◆ **WHAT YOU HAVE TO DO**: Output, word for word, the span of lines that starts at the one containing "Анастасия Николаенко (203, 388)" and ends at the last line of the records.

**********

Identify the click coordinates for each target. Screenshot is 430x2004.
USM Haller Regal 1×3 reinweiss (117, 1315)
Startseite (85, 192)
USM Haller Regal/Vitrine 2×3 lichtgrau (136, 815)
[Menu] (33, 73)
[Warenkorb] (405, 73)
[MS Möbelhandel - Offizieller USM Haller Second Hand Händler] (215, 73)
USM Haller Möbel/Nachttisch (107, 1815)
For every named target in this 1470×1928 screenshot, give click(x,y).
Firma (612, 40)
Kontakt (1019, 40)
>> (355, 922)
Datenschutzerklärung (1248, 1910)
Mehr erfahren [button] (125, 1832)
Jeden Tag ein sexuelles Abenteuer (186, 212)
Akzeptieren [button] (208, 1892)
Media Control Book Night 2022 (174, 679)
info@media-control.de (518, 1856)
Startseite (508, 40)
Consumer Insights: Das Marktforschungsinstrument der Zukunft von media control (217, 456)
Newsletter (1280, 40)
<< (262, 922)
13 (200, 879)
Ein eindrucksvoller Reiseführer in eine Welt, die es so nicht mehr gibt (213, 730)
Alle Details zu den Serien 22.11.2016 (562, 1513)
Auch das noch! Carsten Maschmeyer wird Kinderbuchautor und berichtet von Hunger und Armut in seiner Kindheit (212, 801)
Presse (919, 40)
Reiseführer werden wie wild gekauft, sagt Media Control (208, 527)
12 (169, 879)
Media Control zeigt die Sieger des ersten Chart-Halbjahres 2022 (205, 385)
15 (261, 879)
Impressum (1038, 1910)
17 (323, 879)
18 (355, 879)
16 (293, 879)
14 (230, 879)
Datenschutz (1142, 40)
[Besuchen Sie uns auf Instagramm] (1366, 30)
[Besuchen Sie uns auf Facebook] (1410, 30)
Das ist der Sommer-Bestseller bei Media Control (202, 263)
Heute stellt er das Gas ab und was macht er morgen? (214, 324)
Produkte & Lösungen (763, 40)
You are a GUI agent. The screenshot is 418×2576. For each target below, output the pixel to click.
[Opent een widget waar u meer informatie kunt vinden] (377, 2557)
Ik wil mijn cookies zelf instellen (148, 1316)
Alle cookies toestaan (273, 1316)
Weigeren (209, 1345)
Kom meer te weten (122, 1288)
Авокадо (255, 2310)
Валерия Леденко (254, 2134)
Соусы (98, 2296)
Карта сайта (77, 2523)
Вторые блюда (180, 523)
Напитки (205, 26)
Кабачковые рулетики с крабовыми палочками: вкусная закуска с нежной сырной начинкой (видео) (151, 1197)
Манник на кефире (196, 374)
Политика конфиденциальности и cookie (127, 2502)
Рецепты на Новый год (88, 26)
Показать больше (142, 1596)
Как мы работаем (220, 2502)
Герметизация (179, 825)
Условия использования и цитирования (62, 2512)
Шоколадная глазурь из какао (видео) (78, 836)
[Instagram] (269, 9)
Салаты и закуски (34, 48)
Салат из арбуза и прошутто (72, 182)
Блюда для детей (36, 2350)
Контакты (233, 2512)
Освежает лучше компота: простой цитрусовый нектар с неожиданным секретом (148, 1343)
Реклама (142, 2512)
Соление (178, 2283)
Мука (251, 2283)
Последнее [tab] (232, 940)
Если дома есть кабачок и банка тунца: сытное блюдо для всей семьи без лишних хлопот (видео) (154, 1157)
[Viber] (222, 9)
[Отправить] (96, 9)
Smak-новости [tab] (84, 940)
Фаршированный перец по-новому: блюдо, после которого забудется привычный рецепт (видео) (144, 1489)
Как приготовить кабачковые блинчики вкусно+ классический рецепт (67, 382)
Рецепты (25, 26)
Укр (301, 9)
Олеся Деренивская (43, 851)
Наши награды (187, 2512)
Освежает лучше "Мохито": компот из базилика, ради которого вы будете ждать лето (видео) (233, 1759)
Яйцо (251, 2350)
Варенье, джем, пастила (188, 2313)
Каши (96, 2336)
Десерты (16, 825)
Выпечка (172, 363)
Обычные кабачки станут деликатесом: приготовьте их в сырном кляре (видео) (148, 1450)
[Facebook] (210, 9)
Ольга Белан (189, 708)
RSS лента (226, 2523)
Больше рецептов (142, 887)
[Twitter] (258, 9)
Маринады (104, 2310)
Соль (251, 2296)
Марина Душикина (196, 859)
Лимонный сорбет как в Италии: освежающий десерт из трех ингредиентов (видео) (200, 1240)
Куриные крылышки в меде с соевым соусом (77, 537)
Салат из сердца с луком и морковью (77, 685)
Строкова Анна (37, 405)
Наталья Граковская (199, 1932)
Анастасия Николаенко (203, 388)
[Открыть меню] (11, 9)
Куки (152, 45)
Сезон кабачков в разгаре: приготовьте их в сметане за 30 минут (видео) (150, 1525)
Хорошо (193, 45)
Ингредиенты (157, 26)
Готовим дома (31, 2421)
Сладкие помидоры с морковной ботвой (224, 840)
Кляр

**********

◆ **EXPECTED ANSWER**:
Анастасия Николаенко (203, 388)
[Открыть меню] (11, 9)
Куки (152, 45)
Сезон кабачков в разгаре: приготовьте их в сметане за 30 минут (видео) (150, 1525)
Хорошо (193, 45)
Ингредиенты (157, 26)
Готовим дома (31, 2421)
Сладкие помидоры с морковной ботвой (224, 840)
Кляр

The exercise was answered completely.